Yeesh. Our spiritual cousins at Faith and Fear in Cincy are no doubt writing some furious screed right now, pausing between gouts of venom to consider the cosmic significance of some long-ago game featuring the likes of Ed Ott. (I sat next to Ed Ott's wife on a plane once. She was beautiful.) As you've just noted, 19-19 teams are singularly frustrating for their impossibility to be summed up, but it's pretty easy to describe what 14-23 teams look like. They have crummy pitching, horrible fielding, are constantly on the losing end of the rock-paper-scissors equations of hit-and-runs and steals, can't look runners back to third, and can't even call time, step off and pick up a likely force out on an appeal play after an enemy runner leaves a base early. In other words, they look like this.

There ain't much to say about a game like tonight's — it's no more indicative of a team's actual makeup than a 9-2 loss — so I want to rant about something that's been sticking in my craw. Call it “Not Player X” syndrome.

When a loss really bugs me, I listen to “your phone calls” on the FAN, for the simple reason that 90% of the people who call in are crazier than shithouse rats — a realization that almost immediately snaps me back to my own vague approximation of perspective. Jeez, I wind up thinking, it wasn't that bad. All you people really need to calm down. Yesterday was a prime example: Yes, it was a teeth-grindingly annoying loss. But most everyone who called in sounded like they watched baseball games while huffing paint thinner. One guy had had it with Reyes' poor pitch selection and wanted him sent down to Norfolk. The next guy wanted the Mets to release Matsui — I think with another half-hour of solvents to the sinuses, he would have suggested having him drawn and quartered. Another guy wanted Chris Woodward to play every day. And on and on it went, caller after caller driving poor Gary Cohen further and further around the bend, until I felt restored and clicked off the dial. By the way, I've got three guesses what Gary's No. 1 demand at contract time will be.

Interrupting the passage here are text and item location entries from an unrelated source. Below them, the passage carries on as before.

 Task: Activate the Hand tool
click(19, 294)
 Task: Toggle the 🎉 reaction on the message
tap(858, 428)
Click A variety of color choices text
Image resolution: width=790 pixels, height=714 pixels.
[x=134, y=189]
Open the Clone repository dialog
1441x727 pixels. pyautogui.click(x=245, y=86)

But it wasn't the garden-variety lunacy that was still bugging me this morning. It was the more-educated and thus more-insidious version of it. And this syndrome has a face: Jeff Keppinger. Jeff Keppinger was the answer, demented dialer after demented dialer insisted. Jeff Keppinger should replace Matsui. Jeff Keppinger would lead us to the promised land! Jeff Keppinger!

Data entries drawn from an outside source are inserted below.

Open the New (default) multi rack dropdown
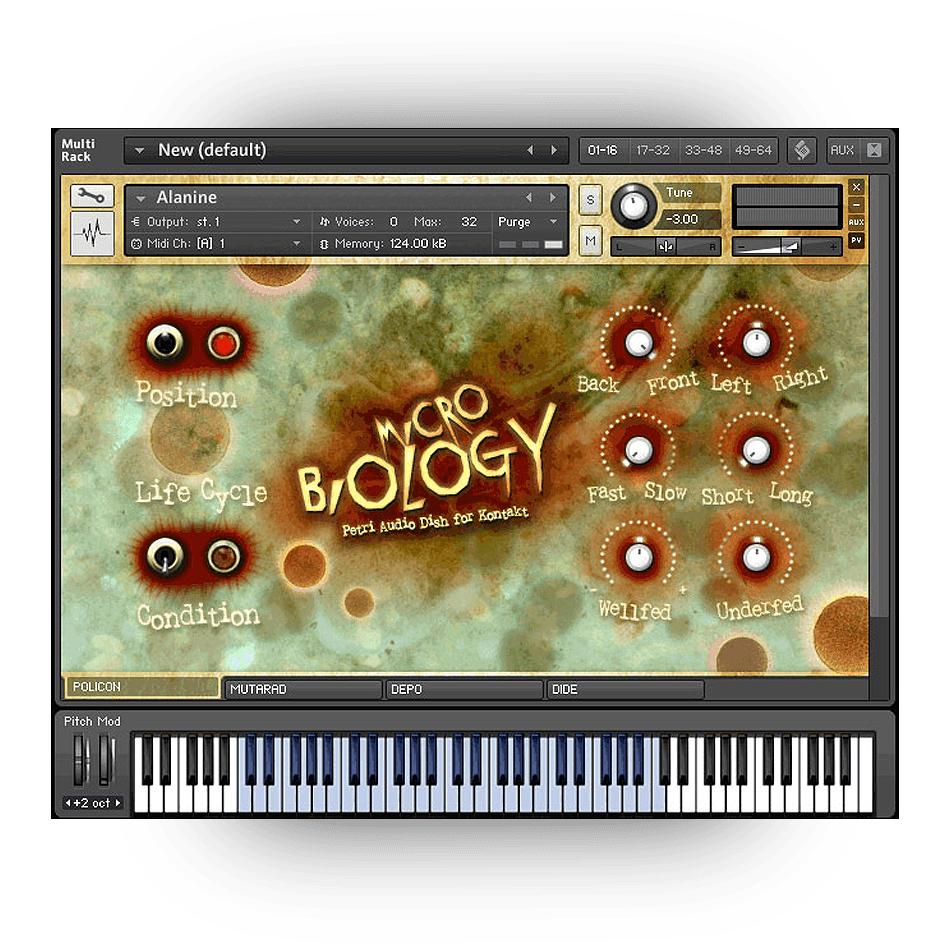The width and height of the screenshot is (950, 950). (x=140, y=150)
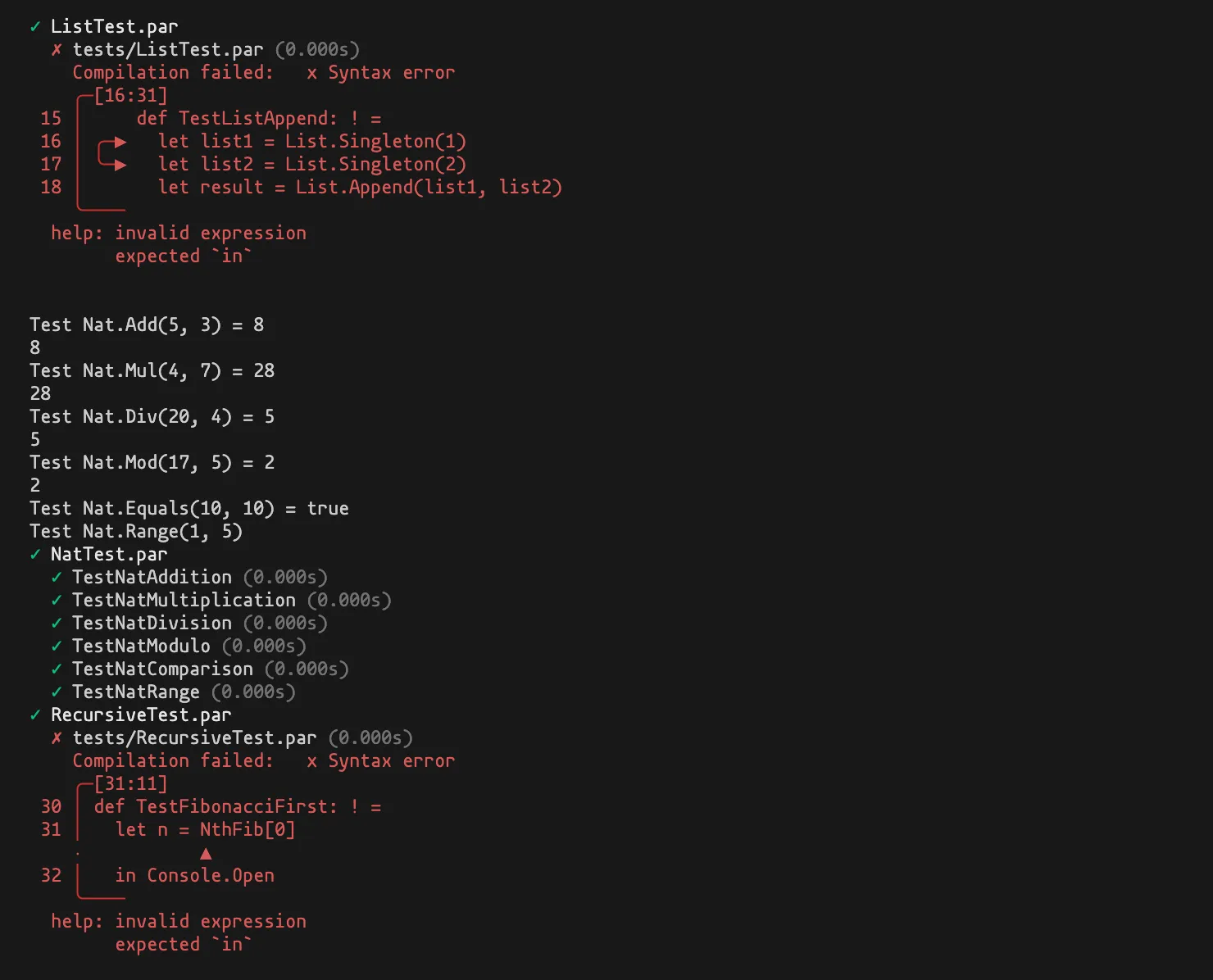Click the red arrow pointing at line 17
1213x980 pixels.
point(120,166)
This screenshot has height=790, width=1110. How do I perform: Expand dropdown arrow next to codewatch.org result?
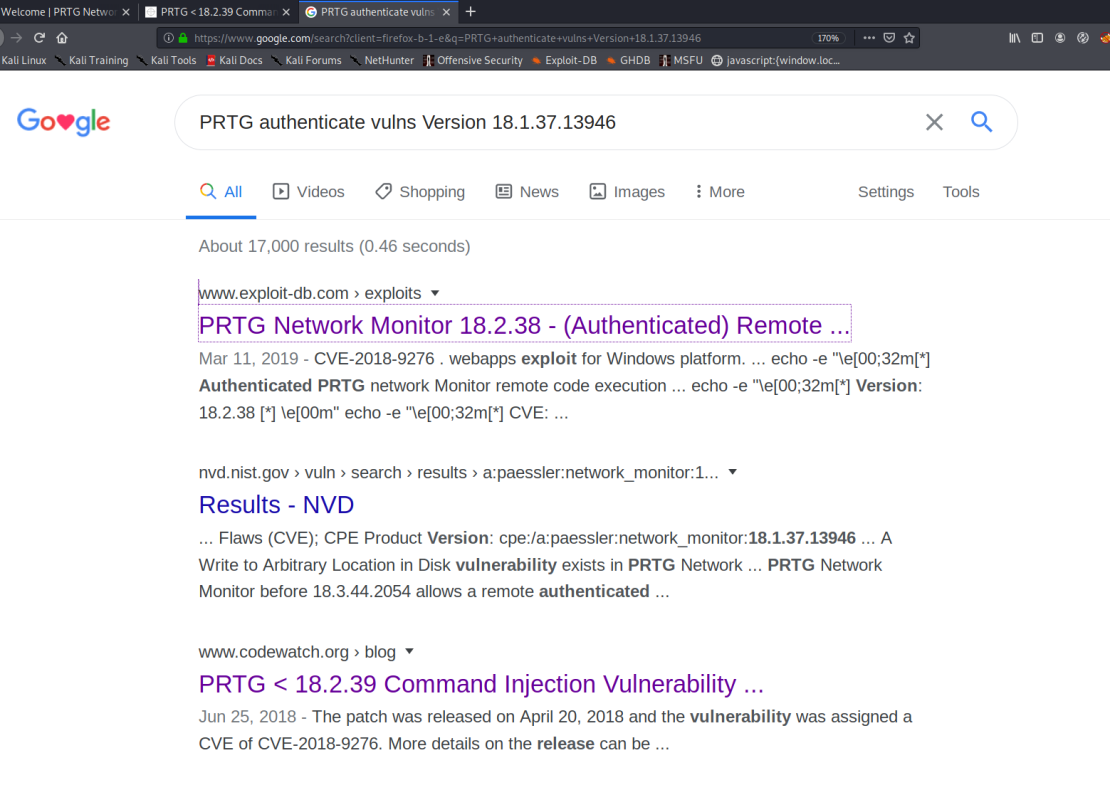(x=409, y=652)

Granted, Keppinger was a semi-nice surprise last year — a terrific contact hitter with some surprising power, even if he doesn't walk enough. But the callers on the FAN weren't advocating Jeff Keppinger because he hit .284 during Garbage Time '04. And they probably haven't been down in the International League scouting him. In fact, I doubt they could pick Jeff Keppinger out of a police lineup. No, except for the basic (AAA) stat line, none of this has anything to do with Jeff Keppinger. Rather, it's that Jeff Keppinger is Not Kaz Matsui. And that's the only thing that matters to those who've let their indignation about Kaz Matsui overwhelm them. (If there's a fuller case to be made for why I'm selling Keppinger short, I'm all ears.)

In our weaker moments, we all do this. Aaron Heilman really does have two great starts under his belt and the added benefit of being homegrown, but let's face it — most of his appeal is that he's Not Victor Zambrano. Scott Strickland's a nice comeback story, but mostly he's Not Manny Aybar. Victor Diaz was hot as a pistol, but it didn't hurt that we got tired of Mike Cameron's strikeouts, odd troubles in center and grumbling about right. Now playing right field, and batting eighth, Not Mike Cameron! Blake McGinley's business cards probably say Hi, My Name Is Not Dae-Sung Koo.

This doesn't apply in every situation, of course: If Matsui can't get on track, Miguel Cairo certainly should get more playing time. Heath Bell really did have some '04 numbers of his own and has made the most of his chance so far. But part of the contract of reasonable fandom ought to be assessing players for who they are, not simply who they aren't. Those two pass that test. But Chris Woodward? Jeff Keppinger? Brian Daubach?

Or if you can't avoid Not Player X syndrome (and lots of times I can't either), at least leave poor Gary Cohen in peace.

1 comment to Have Nots

  • Anonymous

    Thank you for addressing one of my biggest pet peeves about Met fans. Drives me batty. Well, battiER.